Не последнюю роль в становлении такого рода идеологии сыграли многочисленные и блестящие победы польско-литовского оружия, одержанные на протяжении большей части XV–XVII вв. (то, что эти победы перемежались не менее значительными катастрофами, не меняло сути дела – каждая неудача перекрывалась великолепной новой победой, заставлявшей забыть о недавних поражениях). Накопленный в многочисленных походах и сражениях опыт позволил польско-литовским военачальникам создать совершенную военную машину, обеспечившую Речи Посполитой доминирование в Восточной Европе практически на протяжении более чем полустолетия – с конца XVI по середину XVII в. Однако путь к этому оказался в силу целого комплекса политических, экономических, географических и иных причин достаточно извилистым и запутанным, а само торжество польско-литовского оружия сменилось практически при жизни одного поколения глубочайшим упадком, превратившим Речь Посполитую фактически в «проходной двор» Европы. И во многом такой печальный исход многовековых претензий Польско-литовского государства на господствующее положение в Восточной и Юго-Восточной Европе был обусловлен тем, что правящая элита Речи Посполитой не сумела завершить начатый было в последней четверти XVI – 1-й половине XVII в. переход от первой ко второй стадии военной революции.

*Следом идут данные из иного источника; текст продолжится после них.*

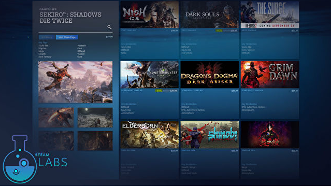Click the Steam Labs flask logo
Viewport: 331px width, 187px height.
[x=19, y=159]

В этой связи необходимо отметить, что среди специалистов по истории военного дела нет единого мнения относительно того, имела ли место военная революция в Восточной Европе. Как писал английский историк Р. Фрост, большинство историков исходило из того, что военное дело в этом регионе носило архаичный, примитивный характер в сравнении с Западной Европой, и потому в дебатах вокруг природы военной революции особенности развития военного дела на востоке Европы в ходе многочисленных войн практически игнорировались. В итоге, отмечал он, в изучении особенностей протекания процессов развития военного дела в Европе «…возобладало мнение Паркера (Дж. Паркера. – П.В.) о том, что «войны, имевшие место в восточной части Великой Европейской равнины, проходили под знаком упорного сопротивления военным инновациям», и потому им уделялось незначительное внимание. Сложилось мнение, что Восточная Европа, с ее военным делом, основанным на широком применении конницы, и явным недостатком современных укреплений, осталась в стороне от ключевых изменений, что составляли сердце военной революции: затмение конницы пехотой и возрастание значения крепостной войны…»233.

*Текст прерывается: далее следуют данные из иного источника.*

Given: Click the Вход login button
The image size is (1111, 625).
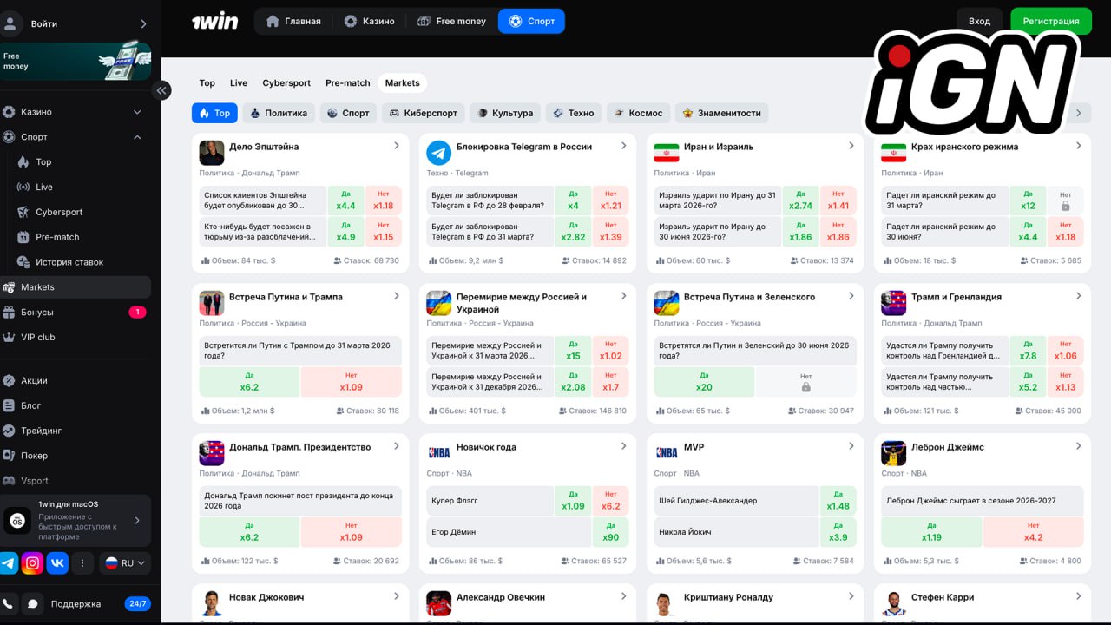Looking at the screenshot, I should click(x=979, y=21).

Однако такая точка зрения не является верной, и в этом мы согласны с мнением английского историка. Действительно, если и в самом деле полагать, что Густав II Адольф, позаимствовав у голландцев новую тактику, сумел в полной мере раскрыть ее сильные стороны в ходе Тридцатилетней войны, то для тех, кто знаком с историей Восточной Европы, не секрет, что военные реформы, осуществленные шведским королем, стали результатом не слишком удачных столкновений шведов с русскими и в особенности с поляками на рубеже XVI–XVII вв. В свою очередь, знакомство со шведским опытом оказало сильнейшее воздействие и на русских (о чем будет сказано ниже), и на поляков. Незавершенная в силу ряда причин военная реформа короля Речи Посполитой Владислава IV началась не в последнюю очередь потому, что поляки с удивлением обнаружили в ходе кампаний 1626–1629 гг., что перед ними уже не те шведы, с которыми они легко расправлялись в Ливонии в начале XVII в., да и московиты, усвоившие «уроки шведского», также представляют более серьезного противника, чем ранее.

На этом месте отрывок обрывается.